Enrique de la Madrid - Sonora Presente
¿Sabía usted que sin México, buena parte de la competitividad manufacturera de Estados Unidos y Canadá estaría en riesgo, con menos empleos y productos más caros?
Esa idea me retumbaba mientras participaba esta semana en un diálogo abierto entre líderes de la industria manufacturera de los tres países —EE. UU., Canadá y México—, y escuché algo que confirma lo que muchos ya tenemos en mente: nuestra integración es una ventaja estratégica que no se puede romper sin pagar un precio altísimo.
En ese encuentro les conté una anécdota que guardo desde hace años: cuando fui secretario de Turismo y estuve de gira por Alemania, asistí a una presentación en la que el CEO de Audi declaró que la industria automotriz estadounidense era competitiva gracias a su integración con México.

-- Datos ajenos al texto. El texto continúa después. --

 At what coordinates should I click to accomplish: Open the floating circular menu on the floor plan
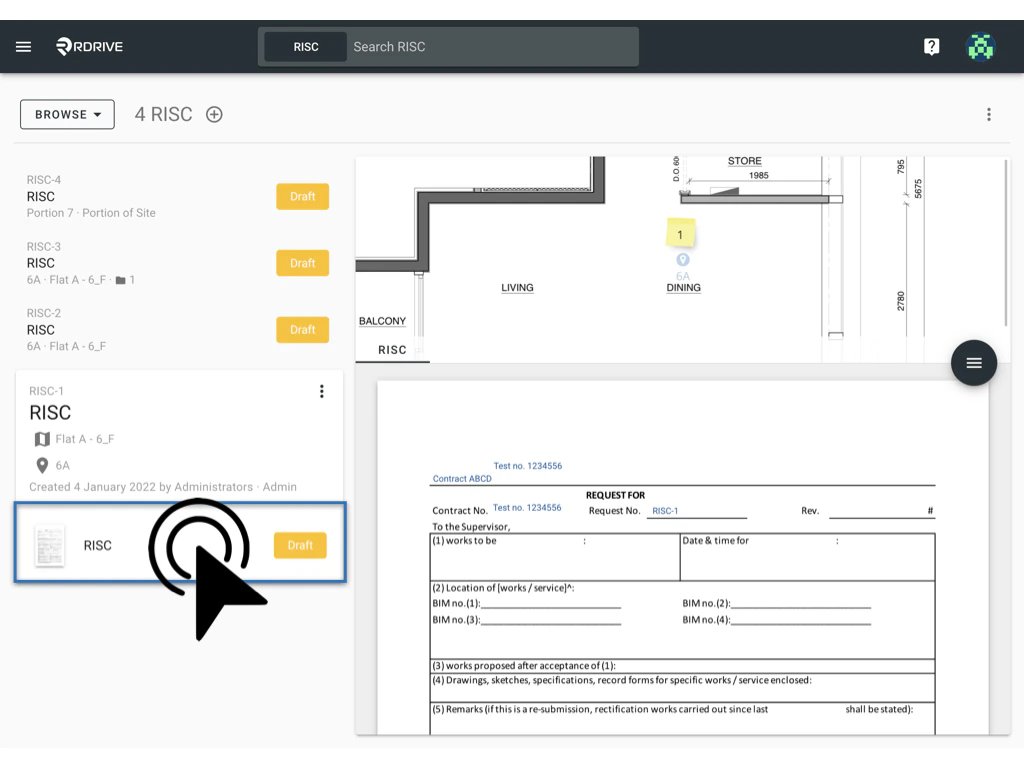click(x=973, y=362)
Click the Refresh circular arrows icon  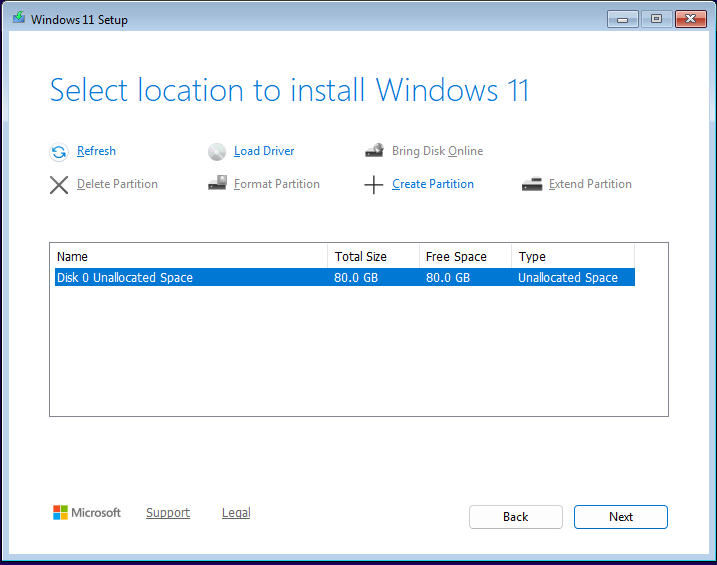[59, 152]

Fue una frase que caló hondo, porque resume una realidad: la fuerza conjunta nos hace más fuertes. Así que no dudé en cuestionarles frontalmente: ¿todavía consideran que México es imprescindible para que sean competitivos? ¿Están dispuestos a enfrentar comercialmente a China sin nuestra integración? Su respuesta fue contundente: sí quieren competir con China, pero como una región integrada.